**** Record extracts

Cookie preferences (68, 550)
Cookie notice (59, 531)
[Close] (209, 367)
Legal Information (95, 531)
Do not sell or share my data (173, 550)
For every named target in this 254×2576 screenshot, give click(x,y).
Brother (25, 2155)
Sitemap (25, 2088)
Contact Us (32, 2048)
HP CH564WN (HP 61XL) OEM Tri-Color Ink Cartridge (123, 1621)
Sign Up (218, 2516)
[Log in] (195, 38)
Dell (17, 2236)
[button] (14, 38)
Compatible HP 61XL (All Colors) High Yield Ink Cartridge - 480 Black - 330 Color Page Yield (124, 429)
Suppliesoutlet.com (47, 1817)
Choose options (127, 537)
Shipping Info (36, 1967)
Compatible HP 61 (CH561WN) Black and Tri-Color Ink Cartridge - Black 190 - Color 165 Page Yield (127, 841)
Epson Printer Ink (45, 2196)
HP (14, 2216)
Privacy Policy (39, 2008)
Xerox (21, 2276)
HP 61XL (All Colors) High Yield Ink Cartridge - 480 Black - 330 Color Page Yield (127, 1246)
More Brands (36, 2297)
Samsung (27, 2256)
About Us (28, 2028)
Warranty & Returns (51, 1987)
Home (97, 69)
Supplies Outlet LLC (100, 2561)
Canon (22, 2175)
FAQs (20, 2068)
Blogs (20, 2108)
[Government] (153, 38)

********
**** Record extracts

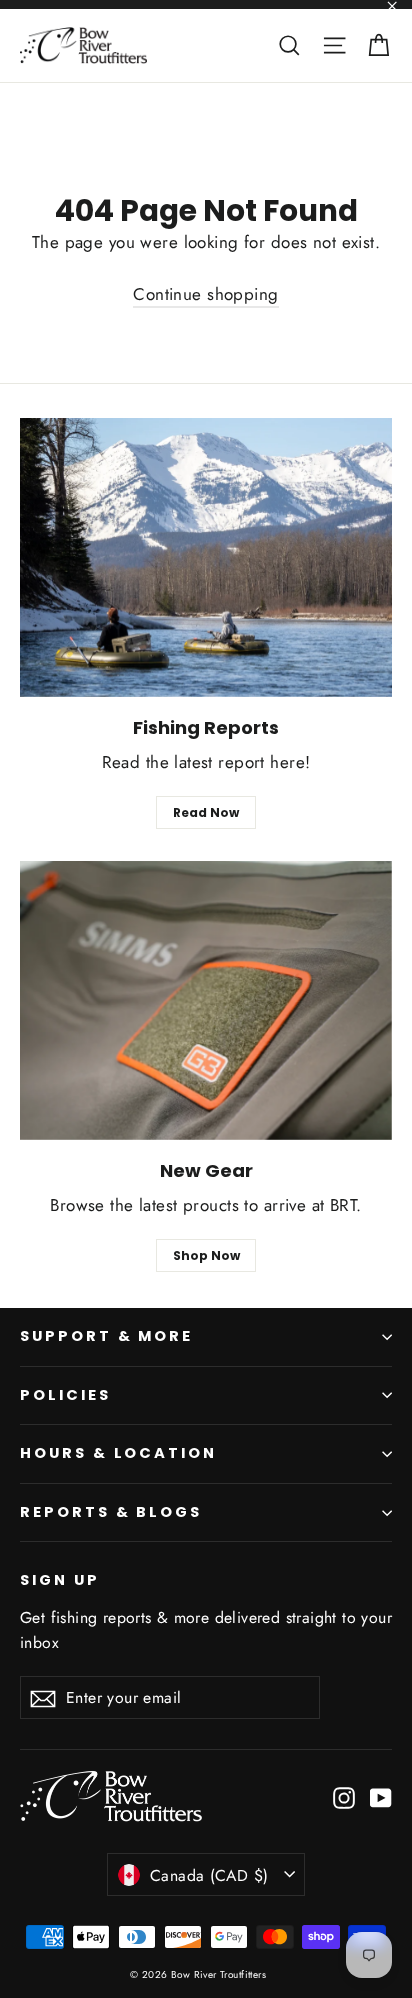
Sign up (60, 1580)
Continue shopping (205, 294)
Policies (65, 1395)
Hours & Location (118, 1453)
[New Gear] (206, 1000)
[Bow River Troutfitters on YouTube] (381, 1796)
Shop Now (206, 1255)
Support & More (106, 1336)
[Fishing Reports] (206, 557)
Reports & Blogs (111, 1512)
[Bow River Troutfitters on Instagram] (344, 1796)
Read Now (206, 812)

********
**** Record extracts

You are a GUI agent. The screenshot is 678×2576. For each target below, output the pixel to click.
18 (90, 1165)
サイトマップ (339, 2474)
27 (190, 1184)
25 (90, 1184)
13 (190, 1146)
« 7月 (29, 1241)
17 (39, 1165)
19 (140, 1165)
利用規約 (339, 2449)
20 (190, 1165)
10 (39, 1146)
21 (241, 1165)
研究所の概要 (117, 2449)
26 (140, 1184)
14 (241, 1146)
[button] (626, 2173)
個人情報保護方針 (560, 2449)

********

From the data above, output exactly the lines between the one containing "25 (90, 1184)" and the one containing "個人情報保護方針 (560, 2449)", counting both of them.

25 (90, 1184)
13 (190, 1146)
« 7月 (29, 1241)
17 (39, 1165)
19 (140, 1165)
利用規約 (339, 2449)
20 (190, 1165)
10 (39, 1146)
21 (241, 1165)
研究所の概要 (117, 2449)
26 (140, 1184)
14 (241, 1146)
[button] (626, 2173)
個人情報保護方針 (560, 2449)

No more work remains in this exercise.